Well, I think it's important to recognize, George -- and thank you for the question. The $95 million is intended to advance both the quadrivalent seasonal influenza program as well as our H7N9 VLP program right now. So it will fund further development of both those programs. As the contract is currently arranged, as you know, it'll fund the contract into September of 2016, based on what was released so far. I think what it funds under the agreement is all the preliminary work necessary to reach the point of initiating a Phase III. And really, that's the catalyst point in the contract to talk with BARDA and to get them onboard to help us fund that Phase III clinical trial that would obviously go beyond September of 2016. George B. Zavoico - MLV & Co LLC, Research Division: And that's the Phase III both in the pandemic and the seasonal, you're talking about, right?

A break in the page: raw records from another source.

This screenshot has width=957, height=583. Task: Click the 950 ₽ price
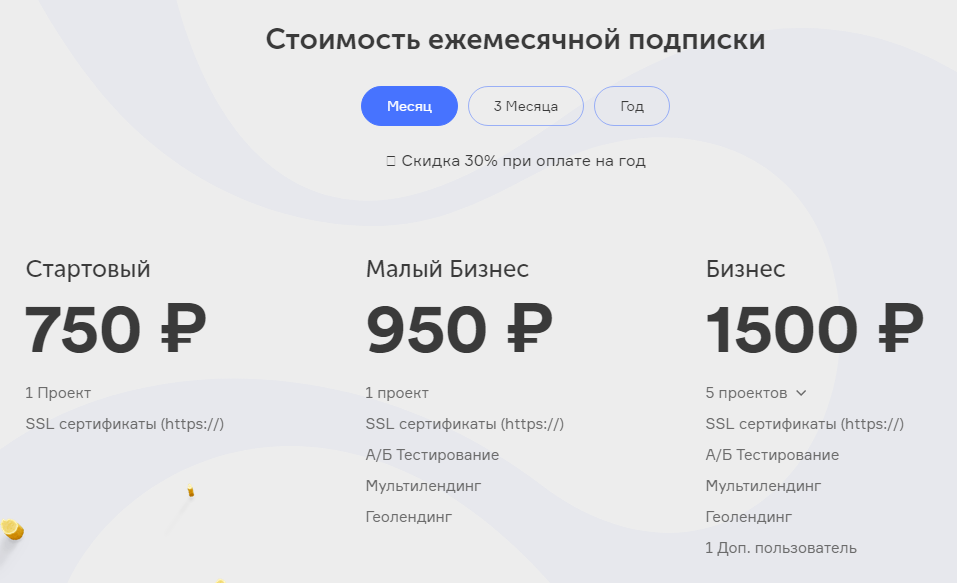pyautogui.click(x=459, y=330)
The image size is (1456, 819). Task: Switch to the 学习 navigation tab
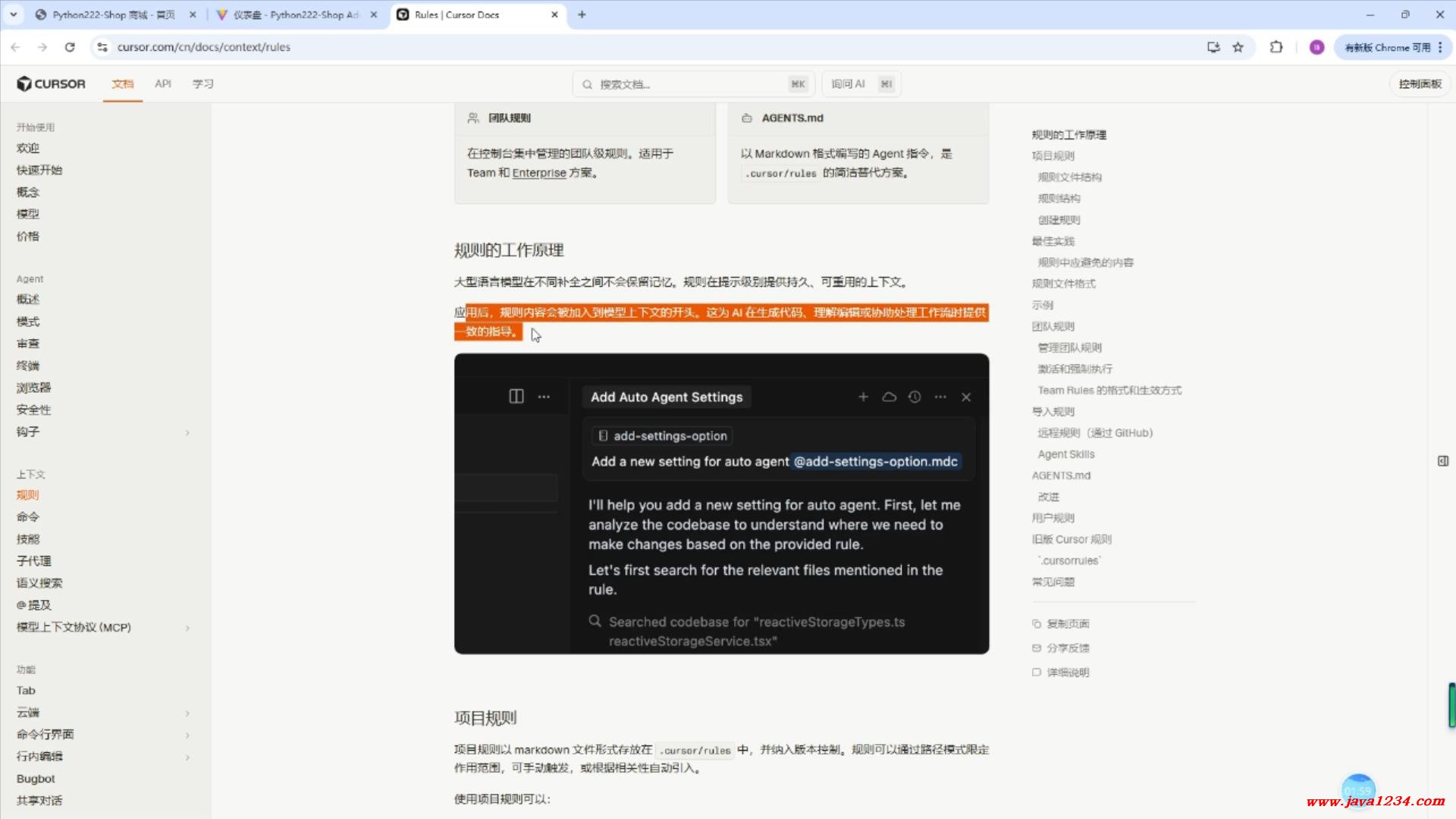[x=202, y=84]
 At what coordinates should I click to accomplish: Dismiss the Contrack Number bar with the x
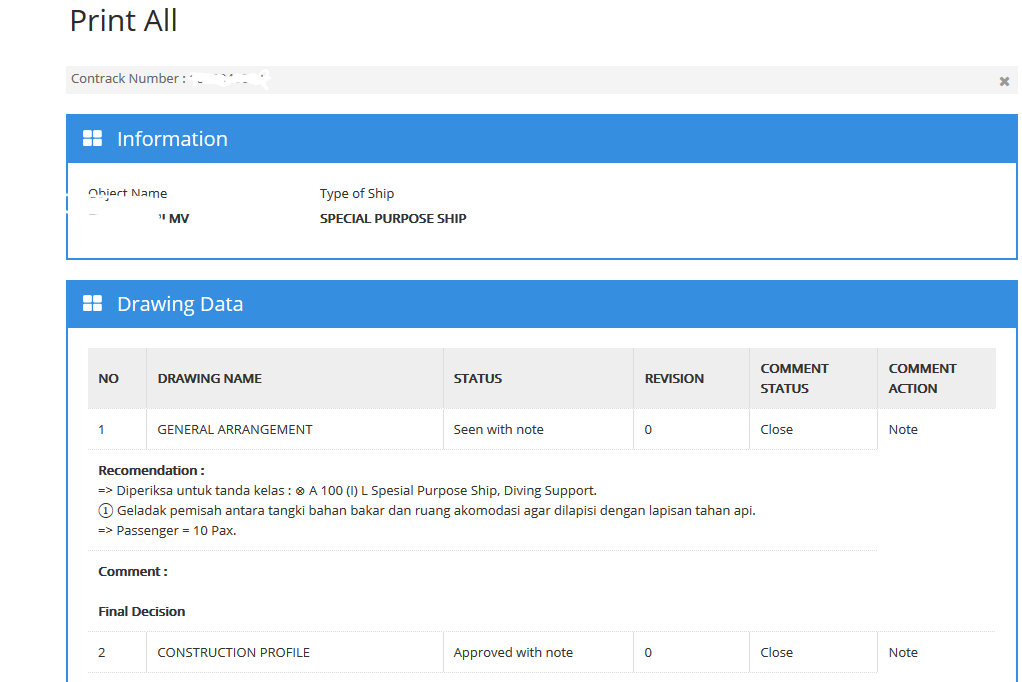1004,81
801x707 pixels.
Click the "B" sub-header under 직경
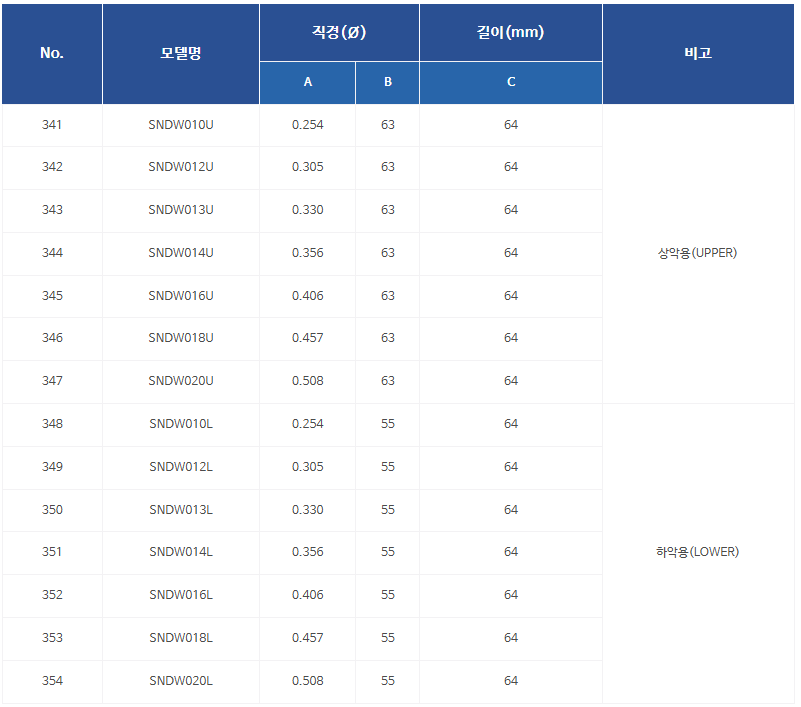pos(388,82)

Yes. George B. Zavoico - MLV & Co LLC, Research Division: Now just as a follow-on. There's an extension -- you already had one extension for the first part. Is there a possibility for an extension on this $95 million as well in case you don't spend all $95 million by next September?

Absolutely. We've got a great relationship with BARDA, obviously, built over numerous successes over the last number of years in the development programs. So really, the question -- we will continue to deliver on the progress of these programs, and I think BARDA is incented to stay in the game with us on these pandemic influenzas and with our seasonal. So we're very confident that we'll continue to move this program forward.

[Operator Instructions] I'm showing no further questions at this time. I'd like to turn the call back over to Mr. Stan Erck, CEO.

Okay, thanks, everybody. It's been a bit of an extended Q&A, but we're happy to do that and look forward to talking to you next quarter, if not before. Thanks.

Ladies and gentlemen, thank you for participating in today's conference. This does conclude the program, and you may all disconnect. Everyone, have a great day.